*Task instructions*. Exactly the lines from the one holding "Click the 共享 share icon" through the final line of the data are wanted, copied as written.

(Extracted records)

============================================================

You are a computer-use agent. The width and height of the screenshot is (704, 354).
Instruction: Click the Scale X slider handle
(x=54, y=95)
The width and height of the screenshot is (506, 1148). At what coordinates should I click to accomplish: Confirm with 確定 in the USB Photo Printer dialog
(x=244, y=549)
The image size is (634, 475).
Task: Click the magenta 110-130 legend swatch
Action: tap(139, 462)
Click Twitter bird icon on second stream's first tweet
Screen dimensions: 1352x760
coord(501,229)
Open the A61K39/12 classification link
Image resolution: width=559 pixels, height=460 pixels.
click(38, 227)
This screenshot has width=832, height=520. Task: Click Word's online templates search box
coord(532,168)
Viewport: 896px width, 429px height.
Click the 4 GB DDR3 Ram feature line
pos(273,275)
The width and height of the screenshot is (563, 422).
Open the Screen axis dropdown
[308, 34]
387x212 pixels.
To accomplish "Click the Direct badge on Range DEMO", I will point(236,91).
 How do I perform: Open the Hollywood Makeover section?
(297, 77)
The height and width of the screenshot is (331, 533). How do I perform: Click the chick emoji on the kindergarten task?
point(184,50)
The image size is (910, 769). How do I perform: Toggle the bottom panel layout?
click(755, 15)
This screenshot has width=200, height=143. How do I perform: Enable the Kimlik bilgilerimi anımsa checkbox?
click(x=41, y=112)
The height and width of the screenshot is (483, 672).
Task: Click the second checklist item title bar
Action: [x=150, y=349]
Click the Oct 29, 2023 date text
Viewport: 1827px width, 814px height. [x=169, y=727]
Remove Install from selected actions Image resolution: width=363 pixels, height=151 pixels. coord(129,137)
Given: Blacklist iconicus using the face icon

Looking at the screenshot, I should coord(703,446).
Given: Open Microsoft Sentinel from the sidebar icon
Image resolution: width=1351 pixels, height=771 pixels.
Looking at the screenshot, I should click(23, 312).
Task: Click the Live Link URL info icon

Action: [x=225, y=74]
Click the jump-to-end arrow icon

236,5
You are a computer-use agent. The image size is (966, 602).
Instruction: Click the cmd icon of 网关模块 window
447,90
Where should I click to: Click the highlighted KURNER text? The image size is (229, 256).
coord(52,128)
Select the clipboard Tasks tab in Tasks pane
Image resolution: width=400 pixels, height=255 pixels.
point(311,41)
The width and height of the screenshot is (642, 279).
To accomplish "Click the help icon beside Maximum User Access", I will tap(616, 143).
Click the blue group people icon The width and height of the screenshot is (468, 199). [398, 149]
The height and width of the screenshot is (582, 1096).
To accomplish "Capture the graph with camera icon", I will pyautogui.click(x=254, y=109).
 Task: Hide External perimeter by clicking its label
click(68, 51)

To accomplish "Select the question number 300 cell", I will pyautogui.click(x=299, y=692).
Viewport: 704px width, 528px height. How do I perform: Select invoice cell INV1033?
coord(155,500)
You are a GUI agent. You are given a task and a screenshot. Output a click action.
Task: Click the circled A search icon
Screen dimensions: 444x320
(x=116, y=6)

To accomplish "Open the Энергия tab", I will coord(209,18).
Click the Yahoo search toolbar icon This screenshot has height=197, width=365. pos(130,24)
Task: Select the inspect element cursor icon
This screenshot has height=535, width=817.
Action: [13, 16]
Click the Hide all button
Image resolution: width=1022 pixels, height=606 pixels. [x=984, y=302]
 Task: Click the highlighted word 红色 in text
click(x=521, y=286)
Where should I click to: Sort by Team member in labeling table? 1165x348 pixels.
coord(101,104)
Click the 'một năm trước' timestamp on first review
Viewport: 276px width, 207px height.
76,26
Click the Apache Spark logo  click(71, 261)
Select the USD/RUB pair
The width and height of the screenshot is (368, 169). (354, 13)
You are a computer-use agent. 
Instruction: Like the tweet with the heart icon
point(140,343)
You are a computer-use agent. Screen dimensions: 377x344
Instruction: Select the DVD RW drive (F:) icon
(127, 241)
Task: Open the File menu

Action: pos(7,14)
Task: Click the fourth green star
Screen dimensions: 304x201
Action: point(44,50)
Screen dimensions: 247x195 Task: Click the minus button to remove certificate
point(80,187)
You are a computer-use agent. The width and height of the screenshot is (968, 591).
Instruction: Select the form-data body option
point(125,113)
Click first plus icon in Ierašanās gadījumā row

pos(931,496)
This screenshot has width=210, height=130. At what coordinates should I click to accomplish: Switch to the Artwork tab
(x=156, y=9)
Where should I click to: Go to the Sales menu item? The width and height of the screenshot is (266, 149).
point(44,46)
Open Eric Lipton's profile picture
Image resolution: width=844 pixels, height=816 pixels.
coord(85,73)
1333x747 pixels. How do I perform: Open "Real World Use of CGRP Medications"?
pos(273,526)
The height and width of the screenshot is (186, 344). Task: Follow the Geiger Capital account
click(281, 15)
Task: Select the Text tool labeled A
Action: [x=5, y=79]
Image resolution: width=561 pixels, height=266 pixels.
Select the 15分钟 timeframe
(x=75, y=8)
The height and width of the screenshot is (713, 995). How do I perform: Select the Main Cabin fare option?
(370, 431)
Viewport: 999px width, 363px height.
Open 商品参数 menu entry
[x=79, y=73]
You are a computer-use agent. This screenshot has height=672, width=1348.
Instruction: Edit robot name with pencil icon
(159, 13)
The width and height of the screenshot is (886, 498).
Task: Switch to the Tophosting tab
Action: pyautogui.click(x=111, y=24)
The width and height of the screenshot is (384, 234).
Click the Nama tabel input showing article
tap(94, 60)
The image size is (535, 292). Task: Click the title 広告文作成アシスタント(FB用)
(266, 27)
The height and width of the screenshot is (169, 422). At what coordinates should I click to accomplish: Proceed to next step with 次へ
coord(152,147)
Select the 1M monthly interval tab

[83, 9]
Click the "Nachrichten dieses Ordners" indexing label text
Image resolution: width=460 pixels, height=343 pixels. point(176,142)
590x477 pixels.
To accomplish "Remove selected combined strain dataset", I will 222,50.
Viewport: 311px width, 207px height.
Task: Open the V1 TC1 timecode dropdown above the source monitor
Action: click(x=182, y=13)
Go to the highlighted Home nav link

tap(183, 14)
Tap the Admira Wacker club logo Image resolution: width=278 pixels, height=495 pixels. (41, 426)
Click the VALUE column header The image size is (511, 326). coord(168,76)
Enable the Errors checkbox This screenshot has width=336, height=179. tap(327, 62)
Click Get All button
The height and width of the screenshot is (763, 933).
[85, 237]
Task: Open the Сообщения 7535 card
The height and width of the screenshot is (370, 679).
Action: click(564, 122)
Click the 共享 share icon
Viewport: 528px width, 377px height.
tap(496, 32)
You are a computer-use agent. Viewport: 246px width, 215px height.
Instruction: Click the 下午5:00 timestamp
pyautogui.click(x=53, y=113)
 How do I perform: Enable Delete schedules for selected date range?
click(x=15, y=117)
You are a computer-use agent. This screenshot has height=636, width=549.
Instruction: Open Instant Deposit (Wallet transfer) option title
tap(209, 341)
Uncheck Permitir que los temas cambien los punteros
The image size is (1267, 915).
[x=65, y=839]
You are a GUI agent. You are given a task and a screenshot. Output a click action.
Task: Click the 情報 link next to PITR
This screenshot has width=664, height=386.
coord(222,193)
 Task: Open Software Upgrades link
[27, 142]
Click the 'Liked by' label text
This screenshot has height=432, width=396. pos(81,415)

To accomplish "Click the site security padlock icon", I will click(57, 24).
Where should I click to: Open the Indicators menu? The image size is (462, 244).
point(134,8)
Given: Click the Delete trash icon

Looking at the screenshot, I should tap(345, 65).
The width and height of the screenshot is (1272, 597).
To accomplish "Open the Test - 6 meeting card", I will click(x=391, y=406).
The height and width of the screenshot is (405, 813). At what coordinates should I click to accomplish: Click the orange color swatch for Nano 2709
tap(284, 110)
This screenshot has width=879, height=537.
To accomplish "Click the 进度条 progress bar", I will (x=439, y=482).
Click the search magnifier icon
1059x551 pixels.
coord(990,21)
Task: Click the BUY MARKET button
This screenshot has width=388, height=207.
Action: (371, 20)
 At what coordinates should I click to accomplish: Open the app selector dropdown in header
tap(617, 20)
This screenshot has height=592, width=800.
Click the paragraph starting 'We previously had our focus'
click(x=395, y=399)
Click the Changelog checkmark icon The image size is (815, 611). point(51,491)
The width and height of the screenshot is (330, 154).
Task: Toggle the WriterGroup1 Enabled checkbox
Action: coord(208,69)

============================================================

*Output of the exercise*.
Click the 共享 share icon
Viewport: 528px width, 377px height.
tap(496, 32)
You are a computer-use agent. Viewport: 246px width, 215px height.
Instruction: Click the 下午5:00 timestamp
pyautogui.click(x=53, y=113)
 How do I perform: Enable Delete schedules for selected date range?
click(x=15, y=117)
You are a computer-use agent. This screenshot has height=636, width=549.
Instruction: Open Instant Deposit (Wallet transfer) option title
tap(209, 341)
Uncheck Permitir que los temas cambien los punteros
The image size is (1267, 915).
[x=65, y=839]
You are a GUI agent. You are given a task and a screenshot. Output a click action.
Task: Click the 情報 link next to PITR
This screenshot has width=664, height=386.
coord(222,193)
 Task: Open Software Upgrades link
[27, 142]
Click the 'Liked by' label text
This screenshot has height=432, width=396. pos(81,415)

To accomplish "Click the site security padlock icon", I will click(57, 24).
Where should I click to: Open the Indicators menu? The image size is (462, 244).
point(134,8)
Given: Click the Delete trash icon

Looking at the screenshot, I should tap(345, 65).
The width and height of the screenshot is (1272, 597).
To accomplish "Open the Test - 6 meeting card", I will click(x=391, y=406).
The height and width of the screenshot is (405, 813). At what coordinates should I click to accomplish: Click the orange color swatch for Nano 2709
tap(284, 110)
This screenshot has width=879, height=537.
To accomplish "Click the 进度条 progress bar", I will (x=439, y=482).
Click the search magnifier icon
1059x551 pixels.
coord(990,21)
Task: Click the BUY MARKET button
This screenshot has width=388, height=207.
Action: (371, 20)
 At what coordinates should I click to accomplish: Open the app selector dropdown in header
tap(617, 20)
This screenshot has height=592, width=800.
Click the paragraph starting 'We previously had our focus'
click(x=395, y=399)
Click the Changelog checkmark icon The image size is (815, 611). point(51,491)
The width and height of the screenshot is (330, 154).
Task: Toggle the WriterGroup1 Enabled checkbox
Action: coord(208,69)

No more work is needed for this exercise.